Sabtu, 10 November 2012

FOREIGN POLICY ORGANIZATION


Foreign Policy Organization

Pendahuluan
Organisasi ternyata memiliki kekuatan dan andil dalam  pembuatan kebijakan luar negeri dan juga faktor yang melingkupinya. Artinya organisasi juga memiliki kemampuan untuk  menjelaskan dinamika politik luar negeri sebagai sebuah proses tawar menawar  antar kekuatan politik baik dalam negeri maupun  luar negeri. Dan tulisan ini akan membahas tentang pengaruh organisasi dalam memberikan pengaruhnya dalam pembuataan kebijakan luar negeri.

Pembahasan

Foregin policy organization
Barston, mendefinisikan kebijakan luar negeri sebagai kebijakan komprehensif ditujukan pada satu negara atau komunitas internasional untuk mencapai tujuan nasional yang disebut dan aksi telah diwujudkan. Paul R. Viotti dan Mark V. Kauppy mendefinisikannya sebagai keputusan dan perilaku yang ditempuh oleh negara-negara dalam interaksinya dengan negara lain atau dalam organisasi internasional. Politik luar negeri yang spesifik dilaksanakan oleh suatu negara sebagai inisiatif atau reaksi inisiatif yang dilakukan oleh negara lain. Kebijakan luar negeri mencakup proses dinamis dari penerapan pemaknaan kepentingan nasional yang relatif tetap terhadap faktor situasional yang sangat fluktuatif di lingkungan internasional dengan maksud untuk mengembangkan suatu cara tindakan yang diikuti oleh upaya untuk mencapai pelaksanaan diplomasi sesuai dengan panduan kebijaksanaan yang telah ditetapkan. Sedangkan, George Modelski menilai kebijakan luar negeri adalah sistem aktivitas yang dikembangkan oleh komunitas-komunitas untuk mengubah perilaku negara lain dan untuk menyesuaikan aktivitasnya dengan lingkungan internasional.
Berdasarkan pendapat Barston, Viotti dan Kauppy, dan Modelski dapat ditarik sebuah definisi bahwa kebijakan luar negeri adalah suatu keputusan politik yang dihasilkan dalam sistem politik suatu negara untuk merespon situasi internasional dalam kaitan hubungan negara itu dengan aktor internasional lain demi mencapai tujuan dan kepentingan nasional negara.

▶ DATA TERSIMPAN:
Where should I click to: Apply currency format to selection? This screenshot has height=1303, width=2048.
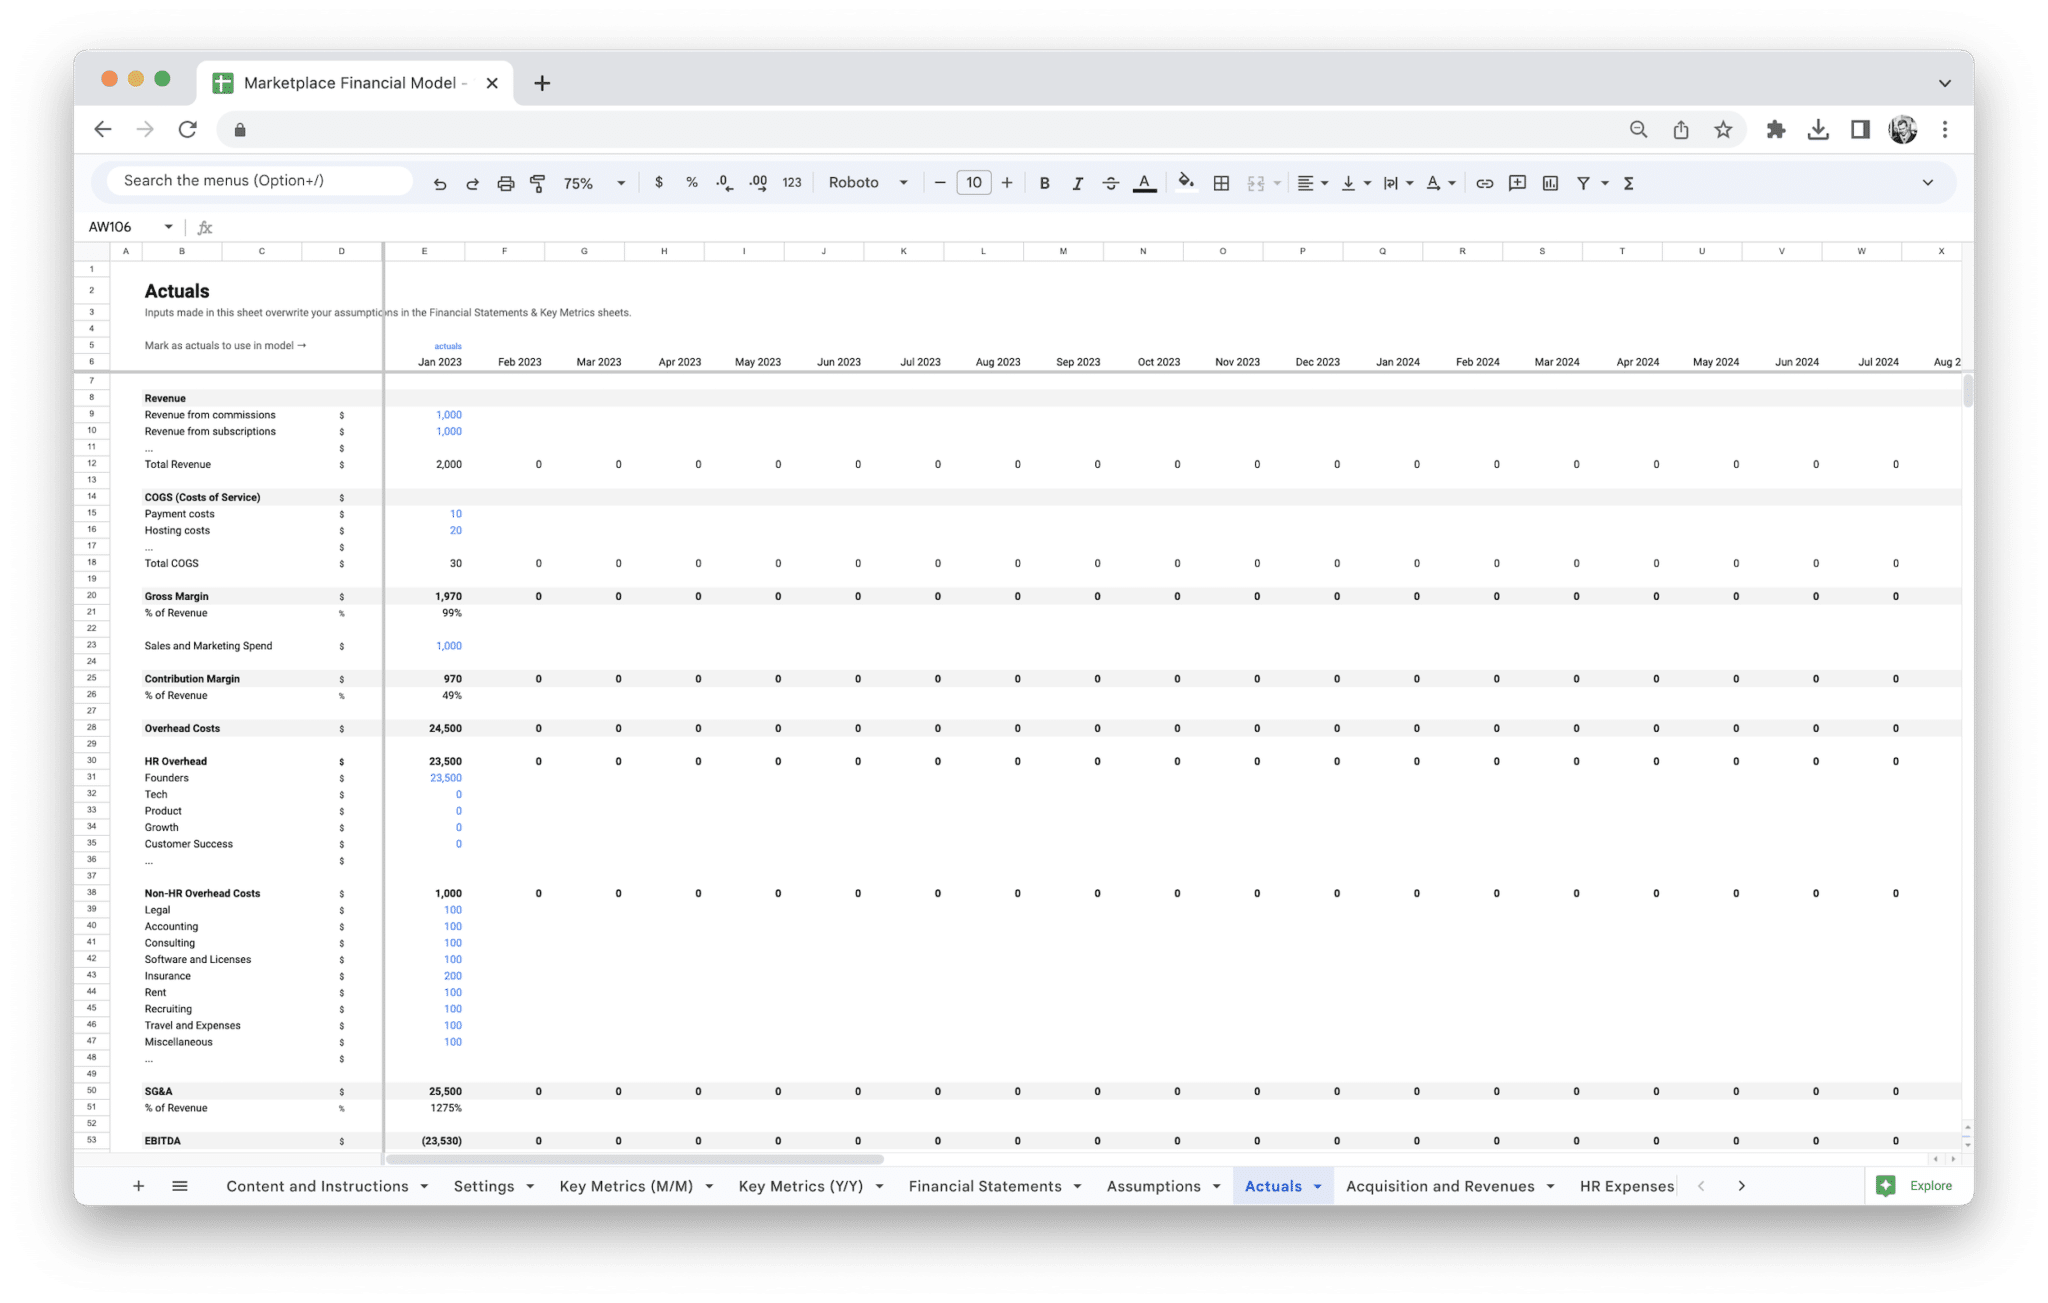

▶ YANG HARUS DIKERJAKAN:
Jawablah pertanyaan berikut berdasarkan kutipan tentang kebijakan luar negeri.
(a) Menurut bagian Pendahuluan, organisasi mampu menjelaskan dinamika politik luar negeri sebagai proses apa?
(b) Menurut Paul R. Viotti dan Mark V. Kauppy, kebijakan luar negeri adalah keputusan dan perilaku yang ditempuh oleh siapa?
(c) Menurut George Modelski, siapa yang mengembangkan sistem aktivitas yang disebut kebijakan luar negeri?

▶ JAWABAN LENGKAP:
(a) Proses tawar menawar antar kekuatan politik, baik dalam negeri maupun luar negeri.
(b) Oleh negara-negara dalam interaksinya dengan negara lain atau dalam organisasi internasional.
(c) Komunitas-komunitas.